Tendências – Carlos Thurler, da PPG, ressaltou a importância do alinhamento da cadeia de tintas e da continuidade dos investimentos em tecnologia. “A nanotecnologia é uma realidade do mercado brasileiro”, exemplificou. Para Marcelo Suarez, da Coral, no entanto, a indústria precisa procurar novas oportunidades e lutar contra os altos impostos, para assim, crescer. De acordo o presidente da Associação Brasileira da Indústria de Materiais de Construção, Melvyn David Fox, uma das maneiras do País evoluir é investir na construção civil. Por isso, ele apresentou a União Nacional da Construção, grupo criado em agosto deste ano, que congrega 80 entidades do setor. Otimista, Fox aposta na contribuição do governo.

Essa tese se comprovou com o diretor do Ministério do Desenvolvimento, Indústria e Comércio Exterior, Marcos Otávio Bezerra Prates. “Vejo a disposição governamental de apoiar a construção civil”, disse. Para ele, no entanto, o caminho tem dois lados, pois os industriais também precisam ser competentes para apresentar propostas viáveis”. Ele divulgou que o setor habitacional responde por cerca de 25% dos investimentos computados no PIB Brasileiro e, para este ano, devem ser aplicados R$ 19 milhões em financia-mento habitacional, o equivalente a 90% mais do que em 2005. Uma das alternativas para apoiar o sistema habitacional, para ele, se traduz nas construções modulares. Os projetos otimizam o processo de construção e permitem a redução de perdas e custos, entre outros benefícios.

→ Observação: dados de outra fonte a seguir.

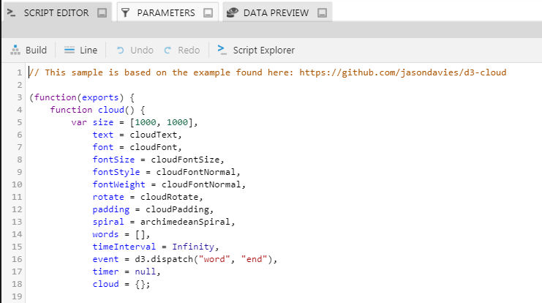Click the Redo arrow icon

point(168,51)
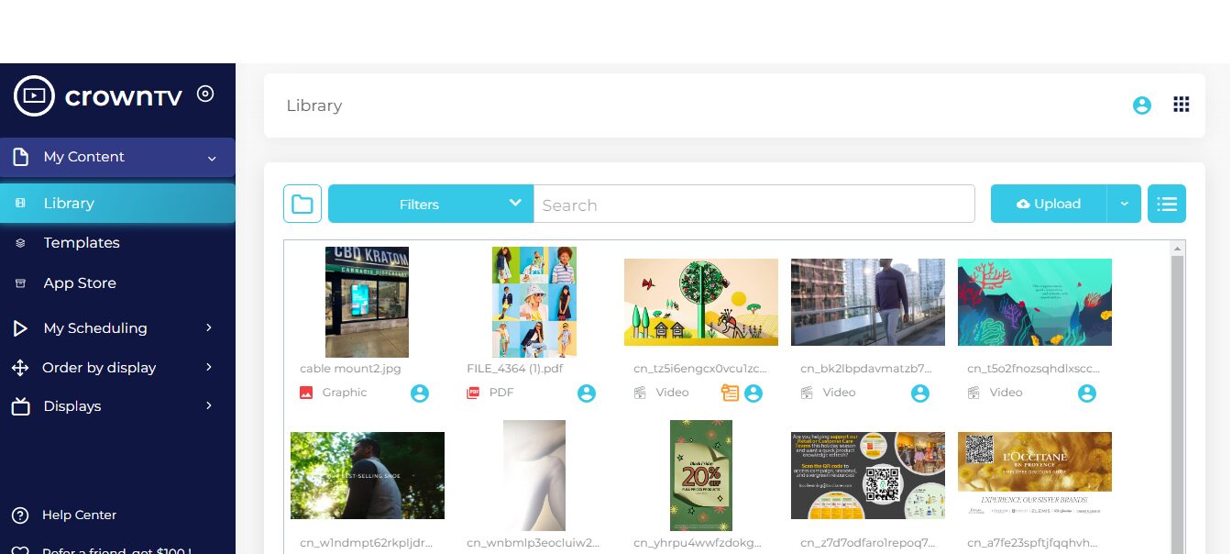Open the App Store menu item
The height and width of the screenshot is (554, 1232).
click(80, 283)
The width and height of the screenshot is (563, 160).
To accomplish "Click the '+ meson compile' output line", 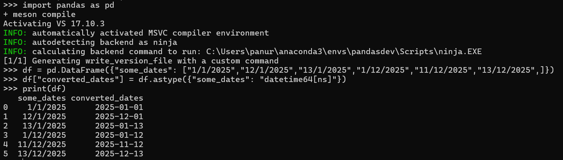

Entre as tendências, o presidente da Anamaco – Associação Nacional dos Comerciantes de Material de Cons­trução, Cláudio Elias Conz, aponta que o consumidor, cada vez mais, quer comprar a casa pintada e não a tinta. O presidente da Associação Brasileira das Reparadoras Independentes de Veículos, Geraldo Santo Mauro, por sua vez, tirou o foco da venda. “No nosso mercado, o consumidor compra o serviço”, comentou.